WRITTEN EXERCISE: Reproduce the data from the line with "The width and height of the screenshot is (1568, 742)." up to and including the line with "[x=694, y=301]", requests included, offsetting every click coordinate in the answers by adding 53.

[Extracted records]
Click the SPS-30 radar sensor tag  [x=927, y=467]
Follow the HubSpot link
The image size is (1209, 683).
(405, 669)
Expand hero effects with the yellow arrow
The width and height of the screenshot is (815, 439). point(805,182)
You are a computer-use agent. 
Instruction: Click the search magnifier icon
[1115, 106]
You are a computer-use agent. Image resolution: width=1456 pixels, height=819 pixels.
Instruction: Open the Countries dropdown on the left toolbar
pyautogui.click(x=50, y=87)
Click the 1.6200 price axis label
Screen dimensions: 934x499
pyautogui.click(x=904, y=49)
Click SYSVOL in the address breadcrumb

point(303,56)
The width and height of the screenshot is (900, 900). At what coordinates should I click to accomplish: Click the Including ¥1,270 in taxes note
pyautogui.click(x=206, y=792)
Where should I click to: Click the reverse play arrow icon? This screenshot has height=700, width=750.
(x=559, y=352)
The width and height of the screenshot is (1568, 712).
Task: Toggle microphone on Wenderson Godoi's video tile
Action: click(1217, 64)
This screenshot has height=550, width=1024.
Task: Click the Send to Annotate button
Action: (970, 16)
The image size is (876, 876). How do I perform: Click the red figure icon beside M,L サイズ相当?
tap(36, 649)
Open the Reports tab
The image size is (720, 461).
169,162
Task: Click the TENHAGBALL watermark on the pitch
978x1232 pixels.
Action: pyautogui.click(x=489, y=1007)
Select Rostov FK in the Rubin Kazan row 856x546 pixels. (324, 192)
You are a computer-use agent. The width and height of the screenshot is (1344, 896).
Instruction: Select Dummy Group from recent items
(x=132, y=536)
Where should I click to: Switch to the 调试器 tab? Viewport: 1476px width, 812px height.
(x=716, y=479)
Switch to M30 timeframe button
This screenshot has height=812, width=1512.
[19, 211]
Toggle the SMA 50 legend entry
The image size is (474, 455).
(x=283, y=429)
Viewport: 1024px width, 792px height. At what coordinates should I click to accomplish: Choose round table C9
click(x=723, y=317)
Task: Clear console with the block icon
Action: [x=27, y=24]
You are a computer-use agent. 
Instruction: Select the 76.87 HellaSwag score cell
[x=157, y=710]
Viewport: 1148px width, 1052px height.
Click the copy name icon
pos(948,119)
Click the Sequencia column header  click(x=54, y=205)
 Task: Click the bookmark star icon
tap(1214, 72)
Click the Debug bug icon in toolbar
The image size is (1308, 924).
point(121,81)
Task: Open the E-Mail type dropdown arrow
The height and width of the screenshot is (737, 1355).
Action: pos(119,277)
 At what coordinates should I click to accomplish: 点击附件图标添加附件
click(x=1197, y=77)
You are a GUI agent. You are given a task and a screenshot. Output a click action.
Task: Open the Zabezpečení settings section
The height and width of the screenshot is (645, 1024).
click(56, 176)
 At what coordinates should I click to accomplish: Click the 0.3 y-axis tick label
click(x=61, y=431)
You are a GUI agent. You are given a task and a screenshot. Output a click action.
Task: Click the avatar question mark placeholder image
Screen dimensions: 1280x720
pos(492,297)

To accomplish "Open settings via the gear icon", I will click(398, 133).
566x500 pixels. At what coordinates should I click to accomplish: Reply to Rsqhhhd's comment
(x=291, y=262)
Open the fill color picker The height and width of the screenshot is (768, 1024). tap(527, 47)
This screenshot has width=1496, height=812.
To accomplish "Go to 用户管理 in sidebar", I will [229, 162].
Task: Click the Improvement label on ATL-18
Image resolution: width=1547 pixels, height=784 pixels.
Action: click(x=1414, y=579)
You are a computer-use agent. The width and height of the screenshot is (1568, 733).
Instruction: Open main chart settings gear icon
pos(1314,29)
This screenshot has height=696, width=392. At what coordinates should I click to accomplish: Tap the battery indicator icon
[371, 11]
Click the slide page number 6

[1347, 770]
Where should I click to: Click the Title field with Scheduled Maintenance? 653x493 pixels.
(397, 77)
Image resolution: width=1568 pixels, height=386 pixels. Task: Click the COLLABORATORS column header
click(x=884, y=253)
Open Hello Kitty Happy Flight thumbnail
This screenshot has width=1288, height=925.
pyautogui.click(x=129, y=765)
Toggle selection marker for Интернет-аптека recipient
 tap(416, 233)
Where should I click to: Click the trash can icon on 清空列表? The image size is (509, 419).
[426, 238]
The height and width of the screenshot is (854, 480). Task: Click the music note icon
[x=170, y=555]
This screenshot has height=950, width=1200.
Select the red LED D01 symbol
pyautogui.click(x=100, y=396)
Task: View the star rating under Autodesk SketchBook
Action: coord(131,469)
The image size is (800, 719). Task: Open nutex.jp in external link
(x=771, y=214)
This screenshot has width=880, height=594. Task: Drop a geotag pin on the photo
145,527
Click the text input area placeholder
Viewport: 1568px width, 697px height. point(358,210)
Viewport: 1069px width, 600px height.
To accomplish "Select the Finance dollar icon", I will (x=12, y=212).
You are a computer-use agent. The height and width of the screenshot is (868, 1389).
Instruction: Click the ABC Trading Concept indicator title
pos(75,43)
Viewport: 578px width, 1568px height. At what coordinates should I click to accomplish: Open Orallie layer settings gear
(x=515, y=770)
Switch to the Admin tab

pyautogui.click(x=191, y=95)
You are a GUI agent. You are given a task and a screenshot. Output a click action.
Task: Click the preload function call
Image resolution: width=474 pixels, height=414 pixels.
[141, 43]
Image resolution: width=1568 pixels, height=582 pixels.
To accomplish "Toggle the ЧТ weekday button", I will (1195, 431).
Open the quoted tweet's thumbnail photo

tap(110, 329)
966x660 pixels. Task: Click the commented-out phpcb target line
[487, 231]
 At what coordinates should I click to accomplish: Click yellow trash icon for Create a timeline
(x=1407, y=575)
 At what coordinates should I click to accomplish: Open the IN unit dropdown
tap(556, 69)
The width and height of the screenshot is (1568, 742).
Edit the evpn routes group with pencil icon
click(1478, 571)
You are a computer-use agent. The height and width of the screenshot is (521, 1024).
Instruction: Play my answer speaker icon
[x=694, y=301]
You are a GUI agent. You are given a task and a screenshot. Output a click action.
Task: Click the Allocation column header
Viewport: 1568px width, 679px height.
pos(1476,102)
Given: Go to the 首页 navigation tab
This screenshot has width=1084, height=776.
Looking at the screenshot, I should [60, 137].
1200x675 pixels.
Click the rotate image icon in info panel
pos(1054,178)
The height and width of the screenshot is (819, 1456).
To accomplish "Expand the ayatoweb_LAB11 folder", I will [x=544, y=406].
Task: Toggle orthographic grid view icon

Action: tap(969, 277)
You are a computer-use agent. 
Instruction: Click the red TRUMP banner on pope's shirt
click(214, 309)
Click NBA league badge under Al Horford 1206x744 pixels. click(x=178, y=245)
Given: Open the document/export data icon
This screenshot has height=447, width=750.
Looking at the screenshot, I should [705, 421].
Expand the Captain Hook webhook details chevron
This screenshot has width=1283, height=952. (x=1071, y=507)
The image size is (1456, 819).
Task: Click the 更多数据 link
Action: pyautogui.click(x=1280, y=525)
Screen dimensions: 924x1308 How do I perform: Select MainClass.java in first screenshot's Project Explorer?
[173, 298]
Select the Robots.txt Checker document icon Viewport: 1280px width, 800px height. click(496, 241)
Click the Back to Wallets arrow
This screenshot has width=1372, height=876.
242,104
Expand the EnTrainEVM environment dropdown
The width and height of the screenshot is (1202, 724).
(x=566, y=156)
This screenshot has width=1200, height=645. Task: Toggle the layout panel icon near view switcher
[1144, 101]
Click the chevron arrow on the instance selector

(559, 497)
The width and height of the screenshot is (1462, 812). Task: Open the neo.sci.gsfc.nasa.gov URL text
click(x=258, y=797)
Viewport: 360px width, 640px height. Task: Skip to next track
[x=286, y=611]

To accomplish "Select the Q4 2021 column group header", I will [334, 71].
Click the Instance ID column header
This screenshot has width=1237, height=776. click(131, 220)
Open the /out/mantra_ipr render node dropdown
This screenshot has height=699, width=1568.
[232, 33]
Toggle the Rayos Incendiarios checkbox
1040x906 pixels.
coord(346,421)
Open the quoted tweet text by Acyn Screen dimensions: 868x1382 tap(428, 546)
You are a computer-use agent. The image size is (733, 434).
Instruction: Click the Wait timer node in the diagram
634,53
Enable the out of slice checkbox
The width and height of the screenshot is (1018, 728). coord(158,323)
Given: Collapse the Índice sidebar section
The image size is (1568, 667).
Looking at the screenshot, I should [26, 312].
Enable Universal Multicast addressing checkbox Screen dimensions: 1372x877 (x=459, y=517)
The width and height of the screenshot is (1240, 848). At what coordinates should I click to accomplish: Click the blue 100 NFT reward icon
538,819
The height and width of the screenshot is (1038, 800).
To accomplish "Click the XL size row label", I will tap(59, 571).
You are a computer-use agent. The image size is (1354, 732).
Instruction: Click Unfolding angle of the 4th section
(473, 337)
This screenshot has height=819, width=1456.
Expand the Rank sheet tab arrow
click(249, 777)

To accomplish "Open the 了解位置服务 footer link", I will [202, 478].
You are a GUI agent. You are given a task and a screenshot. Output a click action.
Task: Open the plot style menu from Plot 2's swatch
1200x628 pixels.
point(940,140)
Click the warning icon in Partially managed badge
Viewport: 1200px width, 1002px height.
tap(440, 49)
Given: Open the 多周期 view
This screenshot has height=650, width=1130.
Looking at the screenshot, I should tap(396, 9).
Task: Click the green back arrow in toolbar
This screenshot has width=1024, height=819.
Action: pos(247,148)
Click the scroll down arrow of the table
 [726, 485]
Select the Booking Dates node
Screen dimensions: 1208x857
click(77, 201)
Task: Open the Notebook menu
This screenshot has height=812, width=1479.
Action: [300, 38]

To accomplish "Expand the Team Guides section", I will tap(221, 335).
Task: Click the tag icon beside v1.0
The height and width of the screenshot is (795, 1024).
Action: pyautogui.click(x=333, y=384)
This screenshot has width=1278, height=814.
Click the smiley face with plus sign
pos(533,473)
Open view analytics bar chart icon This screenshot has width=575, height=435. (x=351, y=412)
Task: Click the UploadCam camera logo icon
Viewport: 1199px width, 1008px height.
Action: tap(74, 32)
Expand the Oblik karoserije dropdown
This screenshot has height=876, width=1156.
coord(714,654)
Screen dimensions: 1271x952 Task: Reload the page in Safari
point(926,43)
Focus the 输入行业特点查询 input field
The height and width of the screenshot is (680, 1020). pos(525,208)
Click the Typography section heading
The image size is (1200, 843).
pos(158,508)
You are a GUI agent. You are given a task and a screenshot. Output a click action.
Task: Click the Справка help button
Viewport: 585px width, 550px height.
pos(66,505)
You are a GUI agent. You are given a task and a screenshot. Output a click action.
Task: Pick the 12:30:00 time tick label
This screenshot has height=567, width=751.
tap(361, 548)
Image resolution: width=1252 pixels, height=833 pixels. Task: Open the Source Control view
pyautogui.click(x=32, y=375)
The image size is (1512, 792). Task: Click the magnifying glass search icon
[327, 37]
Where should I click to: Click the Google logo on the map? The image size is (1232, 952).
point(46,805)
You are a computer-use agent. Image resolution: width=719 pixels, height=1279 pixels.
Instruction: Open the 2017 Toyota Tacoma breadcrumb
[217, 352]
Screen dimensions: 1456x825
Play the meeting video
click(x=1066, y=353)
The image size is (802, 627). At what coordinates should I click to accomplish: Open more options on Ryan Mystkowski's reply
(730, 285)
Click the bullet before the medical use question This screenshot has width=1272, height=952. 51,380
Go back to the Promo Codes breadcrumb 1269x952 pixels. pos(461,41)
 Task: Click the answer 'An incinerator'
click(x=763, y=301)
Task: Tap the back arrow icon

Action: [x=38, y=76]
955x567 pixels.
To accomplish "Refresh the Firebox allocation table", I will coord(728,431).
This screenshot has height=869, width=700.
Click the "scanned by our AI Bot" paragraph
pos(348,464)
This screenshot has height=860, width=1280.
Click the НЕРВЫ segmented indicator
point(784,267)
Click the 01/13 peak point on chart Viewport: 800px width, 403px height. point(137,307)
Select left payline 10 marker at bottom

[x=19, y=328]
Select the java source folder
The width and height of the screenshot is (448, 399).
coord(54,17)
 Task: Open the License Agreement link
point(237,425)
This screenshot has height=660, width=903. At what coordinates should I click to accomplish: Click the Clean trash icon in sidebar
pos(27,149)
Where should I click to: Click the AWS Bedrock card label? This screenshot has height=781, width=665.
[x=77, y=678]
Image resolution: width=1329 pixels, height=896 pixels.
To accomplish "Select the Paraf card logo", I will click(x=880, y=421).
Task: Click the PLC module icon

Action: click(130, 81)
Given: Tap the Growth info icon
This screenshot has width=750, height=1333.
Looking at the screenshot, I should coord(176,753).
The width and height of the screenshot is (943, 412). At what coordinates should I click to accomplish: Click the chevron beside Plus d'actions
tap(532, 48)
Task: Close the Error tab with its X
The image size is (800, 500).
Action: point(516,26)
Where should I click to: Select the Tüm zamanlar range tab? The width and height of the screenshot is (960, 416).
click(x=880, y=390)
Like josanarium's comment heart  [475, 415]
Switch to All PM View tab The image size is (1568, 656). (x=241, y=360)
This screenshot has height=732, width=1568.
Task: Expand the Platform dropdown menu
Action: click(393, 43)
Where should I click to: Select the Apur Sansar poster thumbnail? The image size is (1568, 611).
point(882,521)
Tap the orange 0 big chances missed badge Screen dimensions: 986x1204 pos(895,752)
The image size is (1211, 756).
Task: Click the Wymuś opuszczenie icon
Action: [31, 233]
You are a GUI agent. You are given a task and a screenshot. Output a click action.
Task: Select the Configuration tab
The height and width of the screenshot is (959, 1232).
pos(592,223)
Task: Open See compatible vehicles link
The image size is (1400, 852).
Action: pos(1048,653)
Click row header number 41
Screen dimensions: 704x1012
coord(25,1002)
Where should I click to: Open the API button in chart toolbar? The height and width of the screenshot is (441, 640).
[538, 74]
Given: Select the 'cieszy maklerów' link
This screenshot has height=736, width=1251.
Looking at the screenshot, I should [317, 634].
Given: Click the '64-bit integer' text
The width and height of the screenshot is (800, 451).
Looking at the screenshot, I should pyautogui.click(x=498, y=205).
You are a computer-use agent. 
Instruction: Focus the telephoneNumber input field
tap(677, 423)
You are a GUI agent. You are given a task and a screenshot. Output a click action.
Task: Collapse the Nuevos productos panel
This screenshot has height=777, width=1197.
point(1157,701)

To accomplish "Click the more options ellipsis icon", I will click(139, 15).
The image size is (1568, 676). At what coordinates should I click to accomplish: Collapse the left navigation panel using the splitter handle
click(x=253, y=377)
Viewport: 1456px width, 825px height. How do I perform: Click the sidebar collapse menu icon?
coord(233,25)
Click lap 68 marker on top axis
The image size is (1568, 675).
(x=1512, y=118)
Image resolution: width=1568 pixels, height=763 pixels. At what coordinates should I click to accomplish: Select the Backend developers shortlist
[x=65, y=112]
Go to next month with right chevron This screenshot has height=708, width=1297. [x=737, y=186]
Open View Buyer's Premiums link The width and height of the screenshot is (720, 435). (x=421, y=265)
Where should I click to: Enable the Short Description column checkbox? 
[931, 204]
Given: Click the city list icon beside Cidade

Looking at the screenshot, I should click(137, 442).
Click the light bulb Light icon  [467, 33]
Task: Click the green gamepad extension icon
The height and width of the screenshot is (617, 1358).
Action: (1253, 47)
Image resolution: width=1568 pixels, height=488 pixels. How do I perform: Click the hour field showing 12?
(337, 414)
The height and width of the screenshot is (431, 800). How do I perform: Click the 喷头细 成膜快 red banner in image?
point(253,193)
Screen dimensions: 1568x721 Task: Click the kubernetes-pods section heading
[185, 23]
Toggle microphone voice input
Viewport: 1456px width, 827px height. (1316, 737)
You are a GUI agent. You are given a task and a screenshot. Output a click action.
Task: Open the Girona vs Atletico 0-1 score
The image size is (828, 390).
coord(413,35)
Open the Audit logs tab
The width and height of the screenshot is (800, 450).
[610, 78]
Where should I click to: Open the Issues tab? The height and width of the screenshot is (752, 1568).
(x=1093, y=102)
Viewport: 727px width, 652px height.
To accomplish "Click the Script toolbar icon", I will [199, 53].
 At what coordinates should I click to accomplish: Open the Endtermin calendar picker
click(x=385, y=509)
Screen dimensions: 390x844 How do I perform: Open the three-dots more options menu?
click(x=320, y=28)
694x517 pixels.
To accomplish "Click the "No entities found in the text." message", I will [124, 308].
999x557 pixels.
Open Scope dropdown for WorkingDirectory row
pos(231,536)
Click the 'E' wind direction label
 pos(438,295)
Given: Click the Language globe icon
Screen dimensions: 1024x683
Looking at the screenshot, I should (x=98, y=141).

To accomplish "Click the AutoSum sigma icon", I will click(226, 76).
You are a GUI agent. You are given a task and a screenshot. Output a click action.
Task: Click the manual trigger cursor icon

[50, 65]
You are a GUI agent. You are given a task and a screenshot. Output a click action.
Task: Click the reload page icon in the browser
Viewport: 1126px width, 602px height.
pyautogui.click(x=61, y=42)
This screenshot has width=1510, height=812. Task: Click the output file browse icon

REPLY TO THE EXERCISE:
The width and height of the screenshot is (1568, 742).
Edit the evpn routes group with pencil icon
click(1531, 624)
You are a computer-use agent. The height and width of the screenshot is (521, 1024).
Instruction: Play my answer speaker icon
[x=747, y=354]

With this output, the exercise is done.